■ Jobs:
1: In the newsletter piece about the DIE RPG, what does the game call the characters that players become once they are pulled into the game world?
2: Write the next few paragraphs of the newsletter piece about the DIE RPG, following on from its final sentence.

This year the TEETH RPG of the year is TEETH RPG, obviously. I mean, we’re a newsletter literally called TEETH RPG, it would be weird if we didn’t celebrate this being the year that our big book became a reality! Right?
Actually no, while I am beyond delighted to have reached this point with our own work, I am also going to take this opportunity to mention that an even more essential book arrived this year, from fairly close to home. It’s a masterpiece.
Now, as many of you know, I (Jim) have been a long-term collaborator and friend of Kieron Gillen, so there’s a very clear conflict of interest going on here. However, since this is a promotional newsletter and in no way an attempt at non-subjective criticism, I feel justified in declaring that Kieron’s DIE RPG is our TTRPG Of The Year.
As you probably know, DIE is based on the comic of the same name by Gillen and Stephanie Hans, and it’s my feeling that the comic can be seen as a sort of abstract or target reference for the game Gillen ended up making. The comic is a story which explores the idea of fantasy worlds being expressions of people’s psyches. In that story players meet for a tabletop game and are pulled into that world, becoming the characters that they had created and experiencing directly the world that their game manifests. In DIE the RPG we create these players, which the game calls “Personas” who become their characters, called “Paragons”, once they are pulled into their game world. Because we begin with a layer of fiction about who the people are playing these characters, and continually explore the dramatic relationship which exists between them all as a group, DIE becomes a device for producing the kind of situations the original comic explored, with an antagonist, with interpersonal drama, and with a decision about whether or not go back to the real world, if the players get that opportunity at all.
All of which sounds like some sort of Inception-y dream-within-a-dream, but thanks to Gillen’s precocious erudition (as well as huge amounts of playtesting, comparisons to Jumanji, and doubtless some quite severe editing) ends up being almost instinctive in play, particularly to those of us steeped in RPG experiences in the first place. Or perhaps it works because we are all just playing roles, all of the time, and have just the same sort of attitude to fictional personalities as we do real ones. It’s entirely human to do so! Hell, an eager philosopher has probably already written a volume called “A Phenomenology Of Fictional Intentionality” or something which explores this aspect of experience in painful depth. But getting people to read that will likely be less popular than running this game at the table and then having a few philosophical thoughts on the side.
That said, there remains a challenge (acknowledged by Gillen in the book) for groups to work out how the game actually plays between the levels of the personas and their paragons. (“Which one is the real pretend me right now?!”) Articulating this, and formalising it, is something each group seems to deal with in their own way.
Although this also begs to the question of how folks who have never played an RPG before will parse the experience of playing DIE, of which I am sure there will be plenty. Will they feel like they’re trapped in a brain-swap comedy? What if they’ve never seen the original D&D cartoon? It is a disturbing truism of being a game designer of any popularity that any game you make will, almost inevitably, be the first game that someone has ever played and, possibly, indelibly mark their existence thereafter. I shall have to recount the case of the septuagenarian Sir, You Are Being Hunted player at some point, but not here.

■ Given data:
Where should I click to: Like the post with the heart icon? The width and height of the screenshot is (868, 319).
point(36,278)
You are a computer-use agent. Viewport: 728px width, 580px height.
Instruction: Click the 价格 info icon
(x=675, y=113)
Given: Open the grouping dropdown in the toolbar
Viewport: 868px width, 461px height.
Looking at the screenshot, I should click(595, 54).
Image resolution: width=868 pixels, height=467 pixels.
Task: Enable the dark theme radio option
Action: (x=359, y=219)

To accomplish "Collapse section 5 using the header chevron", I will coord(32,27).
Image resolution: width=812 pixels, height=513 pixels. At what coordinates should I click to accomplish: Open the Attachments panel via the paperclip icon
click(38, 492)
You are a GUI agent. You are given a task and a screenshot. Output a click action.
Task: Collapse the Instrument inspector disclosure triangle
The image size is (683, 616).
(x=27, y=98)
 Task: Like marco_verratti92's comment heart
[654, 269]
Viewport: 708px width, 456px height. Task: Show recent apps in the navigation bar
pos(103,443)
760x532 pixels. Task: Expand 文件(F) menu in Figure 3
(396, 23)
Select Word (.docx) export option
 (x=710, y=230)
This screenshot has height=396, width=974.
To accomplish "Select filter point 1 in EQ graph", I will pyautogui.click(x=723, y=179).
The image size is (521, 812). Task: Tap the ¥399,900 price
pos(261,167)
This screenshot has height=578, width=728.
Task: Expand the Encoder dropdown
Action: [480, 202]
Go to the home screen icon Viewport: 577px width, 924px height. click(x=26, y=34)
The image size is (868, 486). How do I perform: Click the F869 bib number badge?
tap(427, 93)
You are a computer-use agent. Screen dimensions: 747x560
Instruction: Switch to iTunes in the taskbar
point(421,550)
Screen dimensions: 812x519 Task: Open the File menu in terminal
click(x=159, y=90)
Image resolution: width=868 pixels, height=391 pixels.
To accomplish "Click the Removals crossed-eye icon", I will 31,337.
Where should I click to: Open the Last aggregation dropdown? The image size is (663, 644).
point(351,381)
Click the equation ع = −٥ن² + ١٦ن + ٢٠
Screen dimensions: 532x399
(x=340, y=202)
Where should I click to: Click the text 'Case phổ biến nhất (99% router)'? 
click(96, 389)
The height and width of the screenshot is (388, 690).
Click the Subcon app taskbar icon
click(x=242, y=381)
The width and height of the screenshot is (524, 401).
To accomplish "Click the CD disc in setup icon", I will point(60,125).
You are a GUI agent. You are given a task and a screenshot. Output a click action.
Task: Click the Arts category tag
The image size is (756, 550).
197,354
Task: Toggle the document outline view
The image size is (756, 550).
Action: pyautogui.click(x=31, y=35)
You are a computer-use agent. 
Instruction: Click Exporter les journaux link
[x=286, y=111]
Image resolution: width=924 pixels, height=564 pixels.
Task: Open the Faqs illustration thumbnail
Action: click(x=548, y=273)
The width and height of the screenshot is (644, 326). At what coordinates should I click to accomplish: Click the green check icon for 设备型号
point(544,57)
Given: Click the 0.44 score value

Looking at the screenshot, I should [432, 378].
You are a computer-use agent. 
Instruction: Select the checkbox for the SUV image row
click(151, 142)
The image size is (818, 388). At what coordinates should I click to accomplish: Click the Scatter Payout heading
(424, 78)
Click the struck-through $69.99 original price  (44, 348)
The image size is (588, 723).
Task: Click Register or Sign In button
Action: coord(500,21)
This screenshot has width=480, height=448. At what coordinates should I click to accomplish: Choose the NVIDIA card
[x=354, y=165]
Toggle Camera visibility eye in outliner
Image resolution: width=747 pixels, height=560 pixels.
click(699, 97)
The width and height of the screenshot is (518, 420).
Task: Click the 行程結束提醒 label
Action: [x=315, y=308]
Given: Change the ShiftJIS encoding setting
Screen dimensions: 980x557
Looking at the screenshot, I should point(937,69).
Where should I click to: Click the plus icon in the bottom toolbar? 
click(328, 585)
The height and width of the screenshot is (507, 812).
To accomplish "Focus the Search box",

■ Answers to the exercise:
1: Paragons.

2:
So DIE is a pen and paper RPG which is about the act of playing pen and paper RPGs. It explores the notion of fantasy RPGs by being a fantasy RPG. And in a way, this makes it essential reading just by virtue of its pitch, which is no mean feat. But… there’s something more fundamental here, which is, in that Gillen-y way, that it’s just very entertaining. Despite my pontificating, the truth is that DIE is no exercise in theory. The core rules (a comfortably modern D6 dice pool system), the clever character class conceits, the incredible bestiary which somehow includes interesting takes on all those iconic fantasy monsters that have been reinvented a hundred times: it’s a big book and it does a lot, and you will want to read it and then, likely as not, to play it.
The heart of the game is elegiac of the earliest instances of D&D while still being a fresh and sometimes quite eccentric take on the iconic forms of rogue, cleric, knight etc. Each Paragon type gets their own platonic dice (D8, D10 etc) which is the only one of these in the game and defines mechanisms specific to that character. Even the GM has a class and abilities within the game, because their role is built-in and self-referential. And the world of DIE is (or at least can be) a globe shaped like a D20, because the entire motif of the game is the motif of these kinds of games: it is a sort of logical skit which pushes through absurdity to return back to a tangible, enormously likeable game.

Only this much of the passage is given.